Segment Open
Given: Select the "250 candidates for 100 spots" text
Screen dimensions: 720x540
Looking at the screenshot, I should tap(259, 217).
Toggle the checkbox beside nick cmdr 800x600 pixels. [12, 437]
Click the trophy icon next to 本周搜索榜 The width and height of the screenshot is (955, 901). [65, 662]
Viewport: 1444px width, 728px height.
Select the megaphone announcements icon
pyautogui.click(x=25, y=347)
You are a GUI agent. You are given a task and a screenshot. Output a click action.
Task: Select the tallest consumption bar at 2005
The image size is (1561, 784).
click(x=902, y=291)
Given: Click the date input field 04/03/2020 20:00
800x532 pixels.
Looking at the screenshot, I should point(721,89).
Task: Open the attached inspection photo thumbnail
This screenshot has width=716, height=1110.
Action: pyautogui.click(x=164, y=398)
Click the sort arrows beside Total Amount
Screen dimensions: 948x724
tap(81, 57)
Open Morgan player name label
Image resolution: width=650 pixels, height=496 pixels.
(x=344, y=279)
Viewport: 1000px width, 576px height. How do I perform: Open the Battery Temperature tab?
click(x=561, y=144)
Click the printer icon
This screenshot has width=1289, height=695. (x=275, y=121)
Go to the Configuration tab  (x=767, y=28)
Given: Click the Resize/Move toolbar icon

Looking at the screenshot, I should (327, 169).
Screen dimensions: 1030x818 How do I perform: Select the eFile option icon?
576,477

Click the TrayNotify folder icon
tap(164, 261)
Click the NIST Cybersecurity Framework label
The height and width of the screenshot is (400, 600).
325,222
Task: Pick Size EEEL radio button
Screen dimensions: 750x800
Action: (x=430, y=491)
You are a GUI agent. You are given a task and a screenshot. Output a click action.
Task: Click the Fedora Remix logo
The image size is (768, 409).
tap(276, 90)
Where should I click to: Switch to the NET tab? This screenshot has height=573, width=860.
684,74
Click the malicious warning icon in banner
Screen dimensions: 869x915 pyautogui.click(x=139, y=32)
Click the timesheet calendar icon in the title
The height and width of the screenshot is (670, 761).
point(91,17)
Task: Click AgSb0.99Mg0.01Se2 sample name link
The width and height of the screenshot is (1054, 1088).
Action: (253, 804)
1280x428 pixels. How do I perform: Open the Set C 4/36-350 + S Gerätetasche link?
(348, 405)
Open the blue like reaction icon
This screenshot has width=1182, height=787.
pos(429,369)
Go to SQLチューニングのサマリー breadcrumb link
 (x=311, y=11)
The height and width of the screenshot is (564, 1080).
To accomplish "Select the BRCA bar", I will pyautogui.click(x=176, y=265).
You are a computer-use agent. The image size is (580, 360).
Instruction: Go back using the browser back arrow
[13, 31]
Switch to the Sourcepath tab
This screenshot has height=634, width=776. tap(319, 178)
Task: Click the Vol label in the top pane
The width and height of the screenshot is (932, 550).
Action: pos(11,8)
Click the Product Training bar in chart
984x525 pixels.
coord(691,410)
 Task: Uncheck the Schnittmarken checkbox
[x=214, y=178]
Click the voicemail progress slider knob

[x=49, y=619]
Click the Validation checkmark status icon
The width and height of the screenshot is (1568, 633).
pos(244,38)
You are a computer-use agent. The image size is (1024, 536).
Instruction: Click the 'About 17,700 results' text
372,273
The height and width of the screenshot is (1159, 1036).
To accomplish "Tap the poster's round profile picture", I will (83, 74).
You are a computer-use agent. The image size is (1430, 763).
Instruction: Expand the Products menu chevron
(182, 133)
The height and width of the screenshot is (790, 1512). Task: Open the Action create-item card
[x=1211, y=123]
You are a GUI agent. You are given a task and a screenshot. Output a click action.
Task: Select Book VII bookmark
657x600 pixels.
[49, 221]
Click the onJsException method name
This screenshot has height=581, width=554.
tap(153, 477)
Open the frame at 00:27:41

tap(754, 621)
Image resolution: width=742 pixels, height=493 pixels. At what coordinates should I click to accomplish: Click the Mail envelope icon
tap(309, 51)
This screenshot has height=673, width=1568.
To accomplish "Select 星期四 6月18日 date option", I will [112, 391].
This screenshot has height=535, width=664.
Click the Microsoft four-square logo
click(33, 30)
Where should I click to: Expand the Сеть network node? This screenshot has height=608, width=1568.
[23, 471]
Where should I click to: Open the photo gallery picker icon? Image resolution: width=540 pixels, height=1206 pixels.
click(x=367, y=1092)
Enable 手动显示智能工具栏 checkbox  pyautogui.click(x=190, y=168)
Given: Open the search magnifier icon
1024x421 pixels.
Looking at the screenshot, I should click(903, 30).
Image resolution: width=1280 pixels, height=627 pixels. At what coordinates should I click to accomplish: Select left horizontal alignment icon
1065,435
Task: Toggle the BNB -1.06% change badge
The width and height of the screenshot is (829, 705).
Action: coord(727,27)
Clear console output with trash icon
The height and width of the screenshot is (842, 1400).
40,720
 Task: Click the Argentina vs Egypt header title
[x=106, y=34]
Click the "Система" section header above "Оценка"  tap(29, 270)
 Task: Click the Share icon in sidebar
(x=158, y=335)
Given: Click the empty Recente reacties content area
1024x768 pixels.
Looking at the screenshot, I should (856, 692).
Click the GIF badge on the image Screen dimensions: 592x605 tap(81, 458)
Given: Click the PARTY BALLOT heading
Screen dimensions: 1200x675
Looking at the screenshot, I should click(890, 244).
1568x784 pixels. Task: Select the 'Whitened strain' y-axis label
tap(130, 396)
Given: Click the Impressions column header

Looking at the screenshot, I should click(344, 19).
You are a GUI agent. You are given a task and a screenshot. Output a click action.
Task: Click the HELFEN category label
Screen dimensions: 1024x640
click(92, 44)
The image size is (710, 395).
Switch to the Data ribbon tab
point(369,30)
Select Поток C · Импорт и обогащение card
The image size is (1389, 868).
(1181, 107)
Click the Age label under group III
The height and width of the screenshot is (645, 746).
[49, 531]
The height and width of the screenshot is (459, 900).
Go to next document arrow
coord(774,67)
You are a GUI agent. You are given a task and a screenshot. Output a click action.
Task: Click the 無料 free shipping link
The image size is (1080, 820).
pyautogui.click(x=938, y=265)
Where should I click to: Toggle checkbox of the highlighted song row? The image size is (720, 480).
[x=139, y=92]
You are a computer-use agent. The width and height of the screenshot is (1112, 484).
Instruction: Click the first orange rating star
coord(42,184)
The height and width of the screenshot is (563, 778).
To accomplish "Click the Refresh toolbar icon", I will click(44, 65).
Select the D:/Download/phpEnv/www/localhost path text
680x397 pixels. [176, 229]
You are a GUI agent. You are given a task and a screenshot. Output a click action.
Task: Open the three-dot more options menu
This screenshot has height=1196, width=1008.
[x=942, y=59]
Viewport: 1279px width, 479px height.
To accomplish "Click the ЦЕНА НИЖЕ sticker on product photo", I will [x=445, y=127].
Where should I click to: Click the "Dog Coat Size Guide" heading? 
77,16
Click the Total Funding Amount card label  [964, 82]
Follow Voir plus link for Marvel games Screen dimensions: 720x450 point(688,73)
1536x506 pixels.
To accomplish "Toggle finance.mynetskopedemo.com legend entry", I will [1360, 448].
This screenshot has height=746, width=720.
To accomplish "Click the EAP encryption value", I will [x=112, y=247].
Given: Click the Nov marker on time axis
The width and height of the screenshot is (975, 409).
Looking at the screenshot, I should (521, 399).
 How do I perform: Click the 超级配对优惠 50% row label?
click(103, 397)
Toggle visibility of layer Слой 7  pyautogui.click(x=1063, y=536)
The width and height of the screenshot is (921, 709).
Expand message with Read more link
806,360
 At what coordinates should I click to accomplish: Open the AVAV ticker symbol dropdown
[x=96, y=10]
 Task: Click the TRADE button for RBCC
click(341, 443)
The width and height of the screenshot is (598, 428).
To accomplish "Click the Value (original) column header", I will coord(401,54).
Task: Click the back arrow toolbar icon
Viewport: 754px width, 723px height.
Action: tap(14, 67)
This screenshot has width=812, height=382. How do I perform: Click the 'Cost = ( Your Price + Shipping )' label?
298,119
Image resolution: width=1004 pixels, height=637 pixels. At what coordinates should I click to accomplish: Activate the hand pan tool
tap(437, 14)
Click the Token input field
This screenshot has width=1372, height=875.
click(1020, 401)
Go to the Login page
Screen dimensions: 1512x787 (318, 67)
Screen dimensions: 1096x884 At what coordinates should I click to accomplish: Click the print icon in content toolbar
Segment Closed
_Work order_. Looking over the records, find each line with the word "Amount" and copy it.

_Written reply_.
Click the sort arrows beside Total Amount
Click the Total Funding Amount card label  [964, 82]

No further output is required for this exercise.